The presented work illustrates an investigation on the observer synthesis for a highly nonlinear railway running gear system. The specific focus is on the longitudinal dynamics and the associated adhesion effects, i.e. the friction conditions between wheel and rail. This interface strongly influences the brake and the traction performance of trains and, thus, its detailed consideration is of crucial importance in terms of safety and comfort.
The observer design is accomplished for the experimental running gear developed at the German Aerospace Center (DLR). The article focuses on the first steps of the observer synthesis: (i) the set-up of the observer model, (ii) the selection of an appropriate observer method, (iii) and the validation of the observer in a simulation environment. The determining aspect of the model implementation is the consideration of the nonlinear wheel-rail contact. To cover this nonlinear behavior an Extended Kalman Filter (EKF) is used in combination with a parameter estimator for the friction characteristics in the wheel-rail interfaces. In the end, the received results prove that the observer accurately estimates the system behavior and provides reliable information on the adhesion characteristics and related longitudinal dynamics.

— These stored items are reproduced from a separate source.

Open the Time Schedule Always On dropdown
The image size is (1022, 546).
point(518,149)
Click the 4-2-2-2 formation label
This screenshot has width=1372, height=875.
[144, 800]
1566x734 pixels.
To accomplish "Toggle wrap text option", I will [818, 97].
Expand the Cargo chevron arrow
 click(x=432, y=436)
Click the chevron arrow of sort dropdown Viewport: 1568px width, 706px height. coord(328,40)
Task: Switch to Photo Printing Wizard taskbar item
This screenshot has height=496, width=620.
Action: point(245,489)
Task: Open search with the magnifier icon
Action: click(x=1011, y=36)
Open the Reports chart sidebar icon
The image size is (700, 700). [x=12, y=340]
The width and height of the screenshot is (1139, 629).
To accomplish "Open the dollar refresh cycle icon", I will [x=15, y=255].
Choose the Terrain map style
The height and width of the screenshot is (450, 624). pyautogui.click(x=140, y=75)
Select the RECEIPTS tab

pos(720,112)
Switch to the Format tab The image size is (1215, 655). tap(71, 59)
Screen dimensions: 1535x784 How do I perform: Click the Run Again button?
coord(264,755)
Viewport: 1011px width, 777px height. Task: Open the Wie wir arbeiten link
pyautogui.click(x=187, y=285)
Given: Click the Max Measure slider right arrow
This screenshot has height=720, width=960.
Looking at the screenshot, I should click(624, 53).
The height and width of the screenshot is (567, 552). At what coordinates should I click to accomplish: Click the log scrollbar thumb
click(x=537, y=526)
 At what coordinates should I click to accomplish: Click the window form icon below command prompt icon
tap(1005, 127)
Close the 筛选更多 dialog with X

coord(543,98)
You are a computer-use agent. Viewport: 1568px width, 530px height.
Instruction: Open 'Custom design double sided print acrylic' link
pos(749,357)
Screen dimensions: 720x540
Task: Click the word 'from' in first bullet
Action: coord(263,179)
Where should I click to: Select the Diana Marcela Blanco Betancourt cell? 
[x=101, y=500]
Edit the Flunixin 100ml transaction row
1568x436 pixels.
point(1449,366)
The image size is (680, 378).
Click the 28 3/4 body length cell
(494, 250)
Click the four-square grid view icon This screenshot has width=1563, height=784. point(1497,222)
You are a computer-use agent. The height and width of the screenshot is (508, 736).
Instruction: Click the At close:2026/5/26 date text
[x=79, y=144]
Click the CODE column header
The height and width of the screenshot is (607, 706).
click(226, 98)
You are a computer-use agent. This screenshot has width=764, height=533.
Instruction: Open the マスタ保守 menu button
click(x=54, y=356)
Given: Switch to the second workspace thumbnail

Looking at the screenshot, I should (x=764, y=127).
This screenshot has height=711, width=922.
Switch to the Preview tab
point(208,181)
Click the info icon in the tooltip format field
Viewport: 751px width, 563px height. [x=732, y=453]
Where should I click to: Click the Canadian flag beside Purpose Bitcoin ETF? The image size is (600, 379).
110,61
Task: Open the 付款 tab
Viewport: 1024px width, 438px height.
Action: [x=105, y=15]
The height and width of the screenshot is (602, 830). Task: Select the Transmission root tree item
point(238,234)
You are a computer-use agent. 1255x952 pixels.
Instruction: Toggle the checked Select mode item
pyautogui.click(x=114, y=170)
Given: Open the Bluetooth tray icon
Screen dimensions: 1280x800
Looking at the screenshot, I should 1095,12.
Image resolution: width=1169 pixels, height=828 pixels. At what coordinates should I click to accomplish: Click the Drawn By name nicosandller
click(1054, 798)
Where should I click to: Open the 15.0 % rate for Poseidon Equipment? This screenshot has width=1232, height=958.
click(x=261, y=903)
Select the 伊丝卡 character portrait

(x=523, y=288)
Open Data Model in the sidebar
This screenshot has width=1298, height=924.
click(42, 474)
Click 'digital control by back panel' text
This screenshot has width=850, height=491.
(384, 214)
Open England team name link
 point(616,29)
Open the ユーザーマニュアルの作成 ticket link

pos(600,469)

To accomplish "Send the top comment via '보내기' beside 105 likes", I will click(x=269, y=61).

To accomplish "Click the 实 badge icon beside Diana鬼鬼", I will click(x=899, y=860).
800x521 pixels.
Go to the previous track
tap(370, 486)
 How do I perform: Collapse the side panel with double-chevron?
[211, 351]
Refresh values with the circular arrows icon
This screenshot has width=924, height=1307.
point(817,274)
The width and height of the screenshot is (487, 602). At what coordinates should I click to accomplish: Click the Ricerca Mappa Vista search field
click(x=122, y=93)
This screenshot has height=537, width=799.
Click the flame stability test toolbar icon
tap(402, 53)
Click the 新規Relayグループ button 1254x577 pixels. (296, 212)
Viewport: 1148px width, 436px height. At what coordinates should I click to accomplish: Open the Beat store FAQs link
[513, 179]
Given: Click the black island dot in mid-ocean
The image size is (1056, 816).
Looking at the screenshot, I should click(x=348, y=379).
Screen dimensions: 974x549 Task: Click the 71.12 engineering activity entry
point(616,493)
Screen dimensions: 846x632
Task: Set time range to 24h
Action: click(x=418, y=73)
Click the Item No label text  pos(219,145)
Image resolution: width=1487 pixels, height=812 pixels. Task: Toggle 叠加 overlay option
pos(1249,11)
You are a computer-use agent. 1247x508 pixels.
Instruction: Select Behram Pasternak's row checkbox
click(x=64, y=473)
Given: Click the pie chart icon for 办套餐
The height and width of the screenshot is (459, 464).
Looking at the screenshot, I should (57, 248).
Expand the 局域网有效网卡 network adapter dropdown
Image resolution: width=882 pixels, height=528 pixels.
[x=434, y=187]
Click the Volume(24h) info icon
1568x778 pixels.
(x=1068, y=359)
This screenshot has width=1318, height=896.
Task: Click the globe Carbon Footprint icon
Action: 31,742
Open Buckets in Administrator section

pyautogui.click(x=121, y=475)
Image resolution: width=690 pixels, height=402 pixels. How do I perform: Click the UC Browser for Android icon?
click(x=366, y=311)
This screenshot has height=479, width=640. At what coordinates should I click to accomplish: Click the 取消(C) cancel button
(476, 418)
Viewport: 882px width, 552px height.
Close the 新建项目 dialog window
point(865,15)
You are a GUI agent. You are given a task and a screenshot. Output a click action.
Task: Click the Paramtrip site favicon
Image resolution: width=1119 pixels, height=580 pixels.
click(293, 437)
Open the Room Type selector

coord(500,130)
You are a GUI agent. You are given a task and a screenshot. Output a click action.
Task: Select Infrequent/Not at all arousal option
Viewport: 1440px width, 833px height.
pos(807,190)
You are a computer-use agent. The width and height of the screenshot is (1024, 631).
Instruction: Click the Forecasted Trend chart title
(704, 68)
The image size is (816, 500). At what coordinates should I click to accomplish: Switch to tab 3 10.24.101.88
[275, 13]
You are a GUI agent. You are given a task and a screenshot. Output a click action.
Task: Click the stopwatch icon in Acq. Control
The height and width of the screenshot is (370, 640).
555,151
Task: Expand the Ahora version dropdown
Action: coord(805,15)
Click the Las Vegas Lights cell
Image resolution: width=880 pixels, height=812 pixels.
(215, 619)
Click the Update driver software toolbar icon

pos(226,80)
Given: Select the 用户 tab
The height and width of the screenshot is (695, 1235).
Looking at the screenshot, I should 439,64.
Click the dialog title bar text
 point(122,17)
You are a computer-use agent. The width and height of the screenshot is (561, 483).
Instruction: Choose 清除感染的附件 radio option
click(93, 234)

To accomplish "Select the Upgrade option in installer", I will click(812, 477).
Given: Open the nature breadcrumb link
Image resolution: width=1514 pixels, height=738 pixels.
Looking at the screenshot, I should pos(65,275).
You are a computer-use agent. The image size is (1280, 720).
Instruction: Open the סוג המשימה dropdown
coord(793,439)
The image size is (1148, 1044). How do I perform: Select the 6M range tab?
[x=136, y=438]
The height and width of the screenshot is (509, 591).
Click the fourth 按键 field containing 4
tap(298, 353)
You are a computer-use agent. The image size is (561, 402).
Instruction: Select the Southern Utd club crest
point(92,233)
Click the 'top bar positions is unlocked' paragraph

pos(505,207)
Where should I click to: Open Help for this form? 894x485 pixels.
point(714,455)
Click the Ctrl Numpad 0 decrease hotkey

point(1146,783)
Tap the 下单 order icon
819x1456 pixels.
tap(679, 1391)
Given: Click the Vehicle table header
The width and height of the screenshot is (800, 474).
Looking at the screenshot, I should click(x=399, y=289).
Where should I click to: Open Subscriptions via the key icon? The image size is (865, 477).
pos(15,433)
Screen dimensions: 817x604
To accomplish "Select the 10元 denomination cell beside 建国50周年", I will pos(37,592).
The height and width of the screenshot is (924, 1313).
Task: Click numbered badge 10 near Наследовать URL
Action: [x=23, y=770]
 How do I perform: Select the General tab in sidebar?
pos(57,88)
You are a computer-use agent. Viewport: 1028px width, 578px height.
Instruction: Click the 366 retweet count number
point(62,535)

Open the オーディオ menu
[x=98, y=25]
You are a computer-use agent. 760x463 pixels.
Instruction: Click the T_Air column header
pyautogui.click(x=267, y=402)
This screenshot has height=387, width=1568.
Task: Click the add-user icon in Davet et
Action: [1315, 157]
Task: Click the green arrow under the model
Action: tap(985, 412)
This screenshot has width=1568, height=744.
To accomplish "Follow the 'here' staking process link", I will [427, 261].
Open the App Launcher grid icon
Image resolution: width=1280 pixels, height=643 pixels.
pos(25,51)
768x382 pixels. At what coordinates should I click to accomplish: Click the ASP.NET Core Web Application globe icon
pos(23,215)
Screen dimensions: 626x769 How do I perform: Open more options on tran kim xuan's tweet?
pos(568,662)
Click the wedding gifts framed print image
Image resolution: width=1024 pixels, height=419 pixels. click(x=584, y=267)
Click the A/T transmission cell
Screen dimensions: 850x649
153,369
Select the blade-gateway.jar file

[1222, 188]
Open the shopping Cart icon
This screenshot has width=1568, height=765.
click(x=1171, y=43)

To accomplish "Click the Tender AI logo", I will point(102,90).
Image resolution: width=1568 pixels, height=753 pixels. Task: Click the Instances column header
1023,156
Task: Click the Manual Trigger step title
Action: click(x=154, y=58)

Based on this findings one of the upcoming steps at the DLR is to validate the observer in the real-time environment of the test rig. Regarding the use of the presented approach in a train some significant improvements of traction control systems are enabled. A first application could be an enhanced brake control to narrow down the variance of brake distances in daily operation. Furthermore, an advanced usability of the condition based monitoring of traction and brake systems is facilitated with the additional information on the friction conditions.